Bere Alston

Borough

Published in The History of Parliament: the House of Commons 1558-1603, ed. P.W. Hasler, 1981
Available from Boydell and Brewer

Elections

DateCandidate
2 Nov. 1584EDWARD MONTAGU II
 EDWARD PHELIPS
1586CHARLES BLOUNT
 NICHOLAS MARTIN
22 Oct. 1588RICHARD SPENCER
 FERDINAND CLARK
1593(SIR) CHARLES BLOUNT
 THOMAS BURGOYNE
14 Oct. 1597SIR CHARLES BLOUNT 1
 GEORGE CROKE
28 Oct. 1601CHARLES LISTER
 JOHN LONGFORD

Main Article

Bere Alston was jointly owned by the marquesses of Winchester and the lords Mountjoy and first returned Members in 1584. Enfranchisement was probably granted as a mark of favour to the 7th Lord Mountjoy, who succeeded to the title in 1581. Charles Blount, the new peer’s brother and heir, was rising in favour at court by 1583 and may well have played a part in the affair.

No resident of this ‘poverty-stricken township’ was chosen as an Elizabethan MP and its enfranchisement was obviously intended to give parliamentary patronage to Winchester and Mountjoy. Indeed, the return for 1584 stated that the Members then returned were elected ‘at the request’ of these two noblemen, ‘chief lords’ of the town and borough. Charles Blount and Edward Lane, a young relative of Mountjoy, were originally chosen but the writ was returned as ‘not delivered’.2 Their places were taken by Edward Montagu II, another relative of Mountjoy, and Edward Phelips, a rising lawyer who had given counsel to the dowager Marchioness of Winchester. In the following Parliament, Charles Blount took the first seat and his colleague was Nicholas Martin, an Exeter merchant and distant relative of Winchester.

Henceforth, it seems that the two patrons agreed to divide their nominations more simply. Mountjoy took over Bere Alston and the Marquess St. Ives, likewise jointly owned by the two peers. This move foreshadowed the division of the joint lands made in 1597 and 1601.

Richard Spencer, a cousin of Robert Cecil, probably owed the senior 1589 seat to the influence of Lord Burghley, exercised through Mountjoy. (Sir) Charles Blount (knighted 1587), was presumably responsible for the return of Ferdinand Clark in 1589. Clark was a servant of Blount’s friend, the Earl of Leicester, who had died ten days before the election writ was issued. Blount himself took the senior seat in 1593, the year before he succeeded his brother as 8th Lord Mountjoy.

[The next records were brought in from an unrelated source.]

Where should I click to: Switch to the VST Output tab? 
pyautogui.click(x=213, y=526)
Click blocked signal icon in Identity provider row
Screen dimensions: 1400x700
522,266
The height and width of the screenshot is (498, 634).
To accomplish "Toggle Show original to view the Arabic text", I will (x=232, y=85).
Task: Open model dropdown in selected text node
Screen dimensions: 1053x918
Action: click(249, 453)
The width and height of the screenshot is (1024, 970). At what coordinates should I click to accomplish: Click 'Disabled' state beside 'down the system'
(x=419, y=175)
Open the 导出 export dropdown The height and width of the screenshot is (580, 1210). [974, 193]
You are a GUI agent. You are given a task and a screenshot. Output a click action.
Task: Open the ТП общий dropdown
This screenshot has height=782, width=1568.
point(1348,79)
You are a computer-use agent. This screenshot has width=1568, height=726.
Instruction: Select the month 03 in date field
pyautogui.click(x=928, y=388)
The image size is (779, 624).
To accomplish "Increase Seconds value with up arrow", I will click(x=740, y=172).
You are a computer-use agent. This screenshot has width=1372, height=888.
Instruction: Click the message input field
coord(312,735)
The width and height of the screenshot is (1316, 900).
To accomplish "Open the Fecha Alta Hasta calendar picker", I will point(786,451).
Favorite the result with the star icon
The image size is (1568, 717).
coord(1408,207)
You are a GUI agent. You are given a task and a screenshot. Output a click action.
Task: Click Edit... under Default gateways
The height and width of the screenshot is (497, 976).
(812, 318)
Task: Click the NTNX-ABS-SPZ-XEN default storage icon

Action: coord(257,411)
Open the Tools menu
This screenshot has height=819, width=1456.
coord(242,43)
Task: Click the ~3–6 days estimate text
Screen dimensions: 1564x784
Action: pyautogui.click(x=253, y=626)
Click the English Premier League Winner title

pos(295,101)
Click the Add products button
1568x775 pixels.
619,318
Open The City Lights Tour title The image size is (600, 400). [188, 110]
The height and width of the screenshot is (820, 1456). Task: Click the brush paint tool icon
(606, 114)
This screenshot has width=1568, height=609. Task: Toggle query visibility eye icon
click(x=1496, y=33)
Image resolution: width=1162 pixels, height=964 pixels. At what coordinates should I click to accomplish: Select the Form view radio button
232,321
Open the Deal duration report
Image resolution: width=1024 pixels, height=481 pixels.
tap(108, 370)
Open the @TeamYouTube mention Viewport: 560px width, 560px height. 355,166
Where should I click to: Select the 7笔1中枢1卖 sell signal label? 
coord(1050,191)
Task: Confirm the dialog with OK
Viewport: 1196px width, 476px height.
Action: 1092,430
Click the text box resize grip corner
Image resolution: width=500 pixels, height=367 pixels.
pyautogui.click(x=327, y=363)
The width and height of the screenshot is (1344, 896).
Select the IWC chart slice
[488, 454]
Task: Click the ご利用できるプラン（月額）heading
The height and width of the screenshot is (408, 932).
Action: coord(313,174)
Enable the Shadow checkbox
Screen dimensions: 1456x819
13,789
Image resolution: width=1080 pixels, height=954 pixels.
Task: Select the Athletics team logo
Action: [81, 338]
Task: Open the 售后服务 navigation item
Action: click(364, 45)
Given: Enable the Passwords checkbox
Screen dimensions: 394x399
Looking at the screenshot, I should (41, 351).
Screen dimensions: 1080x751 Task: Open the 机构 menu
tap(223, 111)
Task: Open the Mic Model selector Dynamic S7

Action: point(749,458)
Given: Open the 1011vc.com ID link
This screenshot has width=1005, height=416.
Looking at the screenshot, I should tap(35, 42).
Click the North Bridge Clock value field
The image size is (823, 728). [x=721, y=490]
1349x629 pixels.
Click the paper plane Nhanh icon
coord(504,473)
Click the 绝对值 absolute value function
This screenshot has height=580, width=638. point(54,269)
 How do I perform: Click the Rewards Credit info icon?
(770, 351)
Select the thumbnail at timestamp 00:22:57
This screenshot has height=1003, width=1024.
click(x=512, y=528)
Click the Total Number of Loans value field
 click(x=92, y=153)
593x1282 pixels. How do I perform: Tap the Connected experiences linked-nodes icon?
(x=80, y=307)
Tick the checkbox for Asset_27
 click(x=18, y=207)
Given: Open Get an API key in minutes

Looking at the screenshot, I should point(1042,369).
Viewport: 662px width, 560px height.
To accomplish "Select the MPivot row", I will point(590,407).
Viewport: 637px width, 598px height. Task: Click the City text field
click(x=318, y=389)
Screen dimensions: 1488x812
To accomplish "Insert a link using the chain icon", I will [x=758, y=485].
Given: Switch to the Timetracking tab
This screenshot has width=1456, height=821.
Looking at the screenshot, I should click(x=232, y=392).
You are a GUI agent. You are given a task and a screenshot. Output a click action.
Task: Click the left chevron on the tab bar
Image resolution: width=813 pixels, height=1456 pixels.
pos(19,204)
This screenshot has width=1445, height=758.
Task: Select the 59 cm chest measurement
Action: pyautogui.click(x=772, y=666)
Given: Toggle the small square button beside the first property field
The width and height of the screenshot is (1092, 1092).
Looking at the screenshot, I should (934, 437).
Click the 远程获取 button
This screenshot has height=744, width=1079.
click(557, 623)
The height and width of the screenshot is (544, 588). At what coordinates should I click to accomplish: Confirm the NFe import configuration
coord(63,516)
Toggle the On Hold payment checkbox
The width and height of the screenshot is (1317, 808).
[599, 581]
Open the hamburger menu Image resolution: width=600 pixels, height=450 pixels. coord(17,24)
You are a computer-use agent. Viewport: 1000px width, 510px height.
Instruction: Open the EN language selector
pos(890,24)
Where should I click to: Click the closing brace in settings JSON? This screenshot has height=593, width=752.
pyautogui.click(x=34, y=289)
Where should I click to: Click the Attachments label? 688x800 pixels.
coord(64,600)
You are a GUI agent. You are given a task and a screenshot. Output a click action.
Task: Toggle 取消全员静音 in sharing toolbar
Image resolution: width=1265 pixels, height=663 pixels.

Little is known about Thomas Burgoyne (1593), but he may have been connected with Blount through his cousin William Burgoyne, who had been Blount’s contemporary at the Middle Temple, and had shared a chamber with John Longford, the 1601 MP for Bere Alston. Longford, of Longford, Devon, was a distant relative of the Blounts and his family had served theirs in the fifteenth century. Sir Charles Blount, cousin and namesake of the 8th Lord Mountjoy, took the senior seat in 1597, and George Croke, a London lawyer, whose brother John had married Catherine Blount, was returned to the junior seat. Charles Lister (1601), keeper of the little park at Windsor, was a nephew of Sir Richard Blount.

Author: R.C.G.

Notes

  • 1. C219/33/64.
  • 2. HMC Hatfield, xi. 410-11; Hoskins, Devon, 182; OR, 413 n.; C219/29/34.